Seoul is a city very dear to me. It was there that I had my first adventure in the far east when I accepted a job offer in town in 2009. Back then, I had no idea what it was like to land in a place where everyone and everything are different from you and what you are used to. It was a shock, but a good one. The people were great, the culture of the place fascinating, but it was the food the left the deepest impression on me. Deeper, even, than architecture.
The delicious, street-bought Topokki, soft rice cakes with savory red sauce, scallions and fish cakes; the comforting Bibimbap, rice with toppings served in a hot stone bowl; the joy of sharing Korean barbeque with friends, accompanied by cold shots of Soju; grilled mackerel, served with only salt and lemon and needing nothing else; even simple fried chicken, elevated to Korean standards and washed down with liters of cold beer on a Friday night. I was hooked, and until today Korean food is easily on my top-five list of best cuisines in the world.
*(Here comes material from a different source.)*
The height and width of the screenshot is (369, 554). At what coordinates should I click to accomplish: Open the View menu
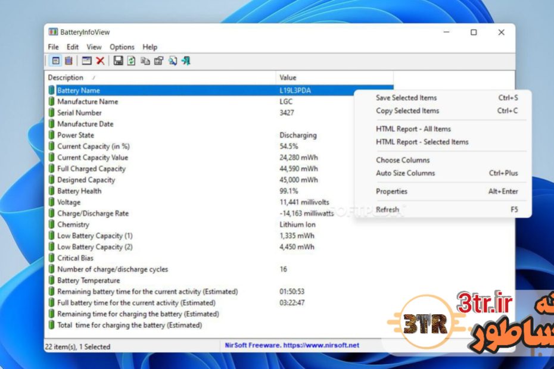point(94,47)
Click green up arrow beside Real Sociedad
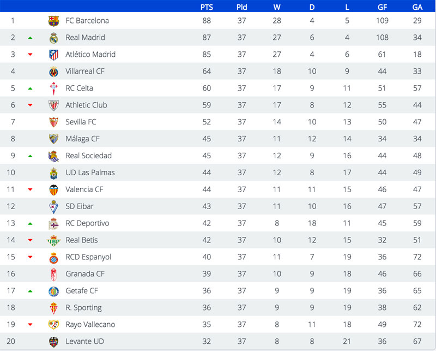 pyautogui.click(x=30, y=156)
Contemporary architecture in Seoul, at that time, was starting to show its face to the world. Offices such as Mass Studies were building more and more, and huge projects such as the Dongdaemun Design Plaza from Zaha Hadid were being erected at a fast pace.
Seoul of today, therefore, is a much different place. Zaha’s DDP is finally open; the city is about to inaugurate its first supertall, the Lotte World Tower. Thanks in part to PSY and his pop hit Gangnam Style, new hype projects in that neighborhood are popping up on every architecture website, and new exciting local offices are gaining traction in this bustling market.
After seven years, I finally had the chance to visit Seoul again. It was a short weekend trip from Beijing, but I tried to eat as much as I could and see as much architecture as possible during my brief stay. I tried to collect it all in this little guide and in the included map. The focus will be architecture, with some food interludes in between.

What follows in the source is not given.